Thien pointed out the structure below us in the lake and explained how bass use structure for protection and to locate a meal. As we worked our baits around the structure, Sherese caught a catfish while Thien and I each caught a largemouth bass. Throughout the afternoon, we fished near any structure we could find and thoroughly worked the edges of points where the light-colored shallow water gives way to the dark color of the deep water. We brought nine bass into the boat, including a smallmouth that Thien estimated to weigh more than 3 pounds.
Our second day of school also started in the classroom, where we learned about drop-shot techniques, fish identification and the psychology of fishing. Then we went back to the lake where we applied what we had learned in a practical setting.
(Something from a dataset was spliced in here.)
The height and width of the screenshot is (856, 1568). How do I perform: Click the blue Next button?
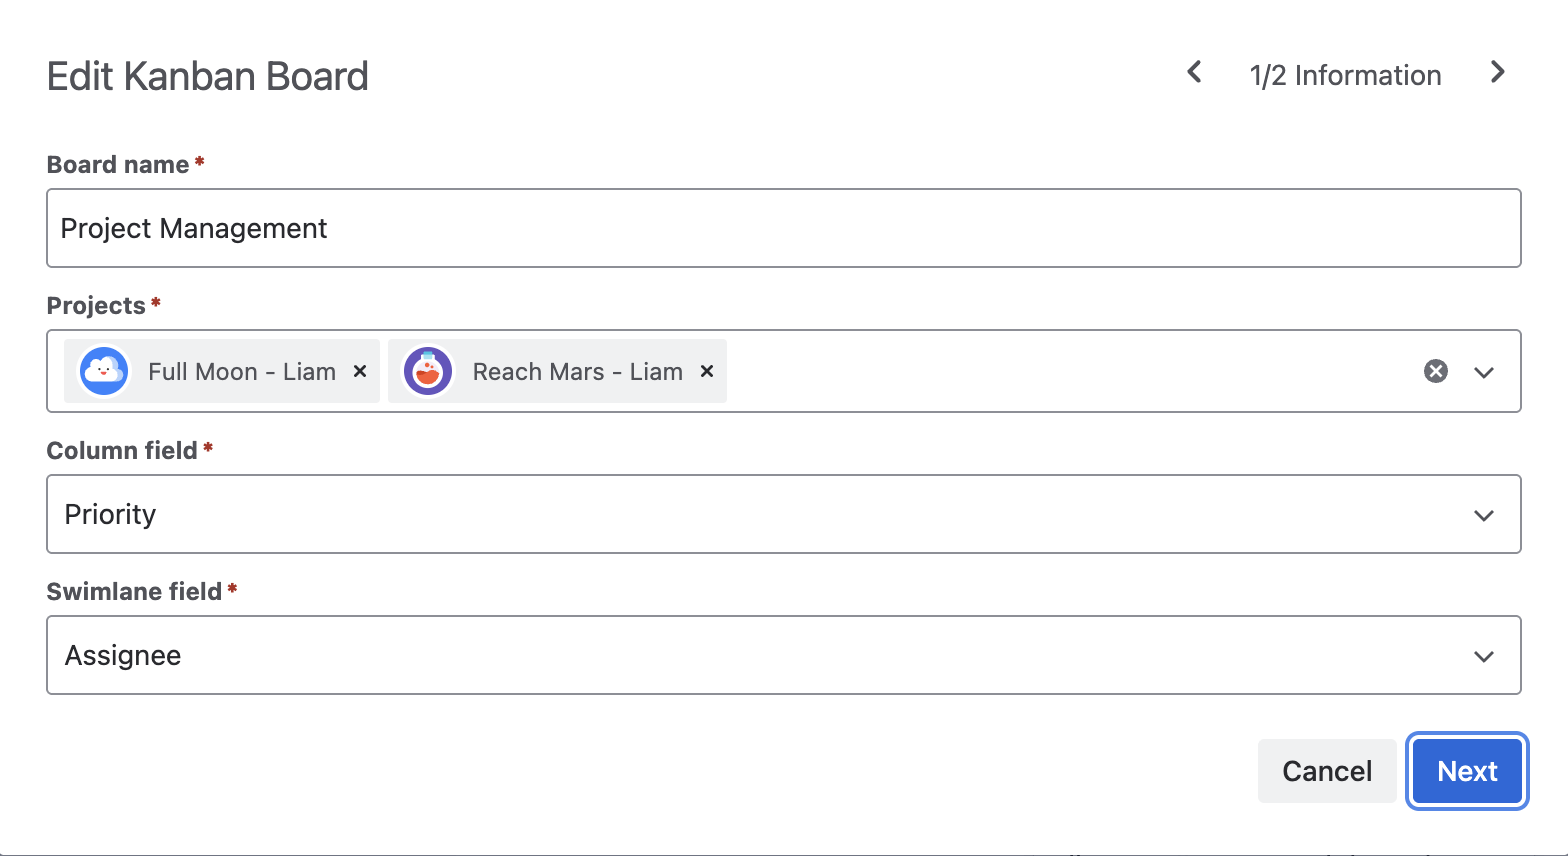coord(1467,771)
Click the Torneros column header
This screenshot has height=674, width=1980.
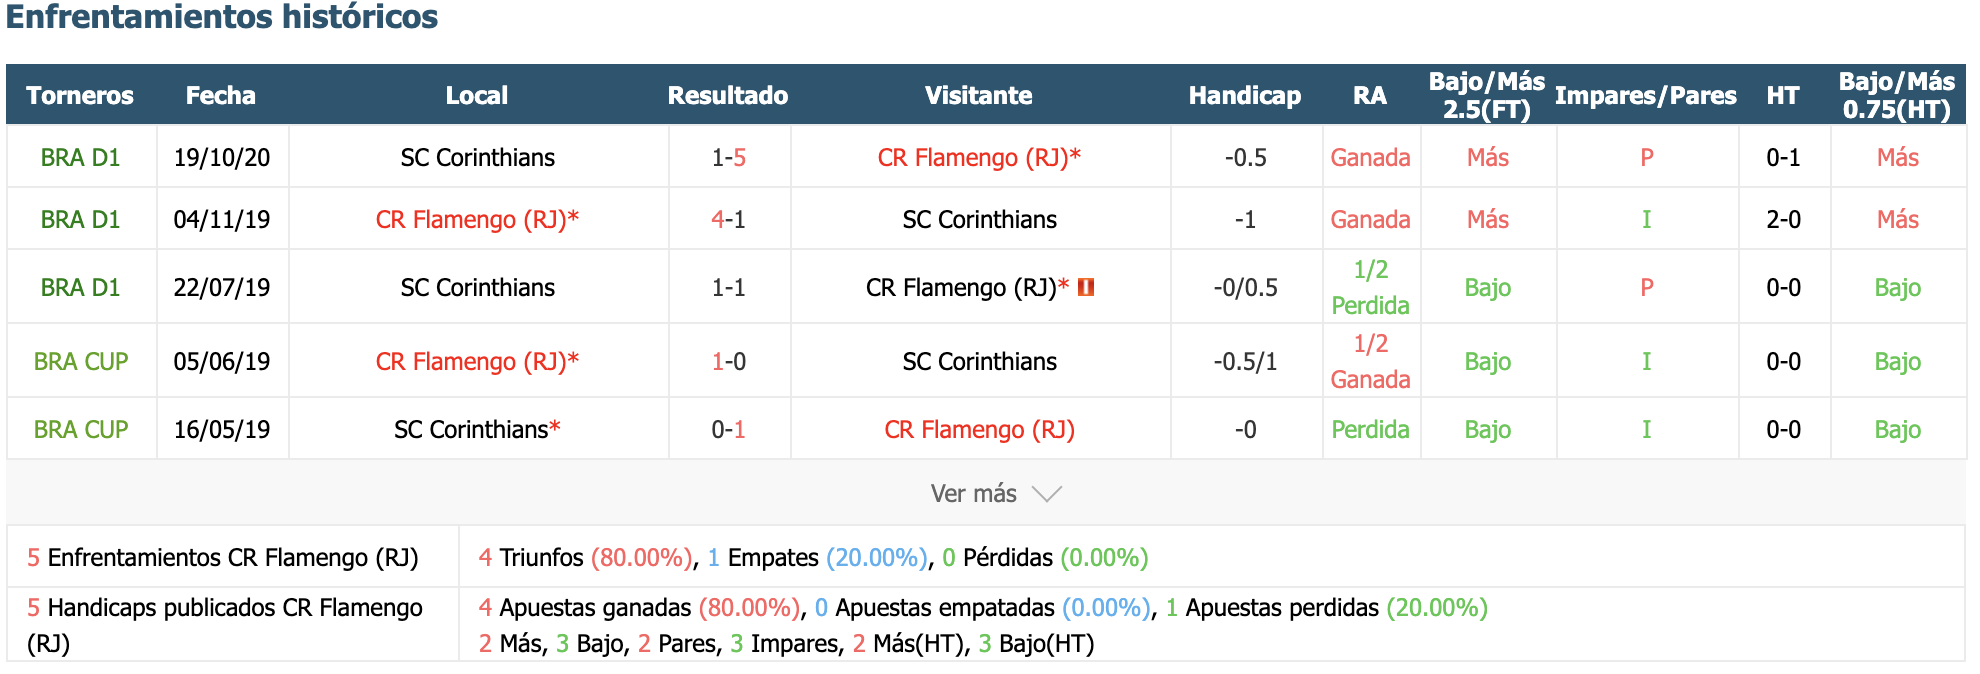coord(80,95)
While the fishing wasn’t as good the second day, the learning was. Thien worked with the kids on their fishing and boat-handling skills in one boat while Ed, his brother and partner in the school, worked with me on my casting and water-reading skills in another.
While Thien acknowledges that everything he teaches can be found on the Internet, on television or in magazines, he believes that having someone show an angler how to do something is most effective.
Thien’s school is based in Lake Havasu City, Ariz. More information is available online at www.bank robberbassfishingschool.com.
Freelance writer Doug Nielsen is a conservation educator for the Nevada Department of Wildlife. His column is not affiliated with or endorsed by the department. Any opinions he states in his column are his own. He can be reached at firstname.lastname@example.org.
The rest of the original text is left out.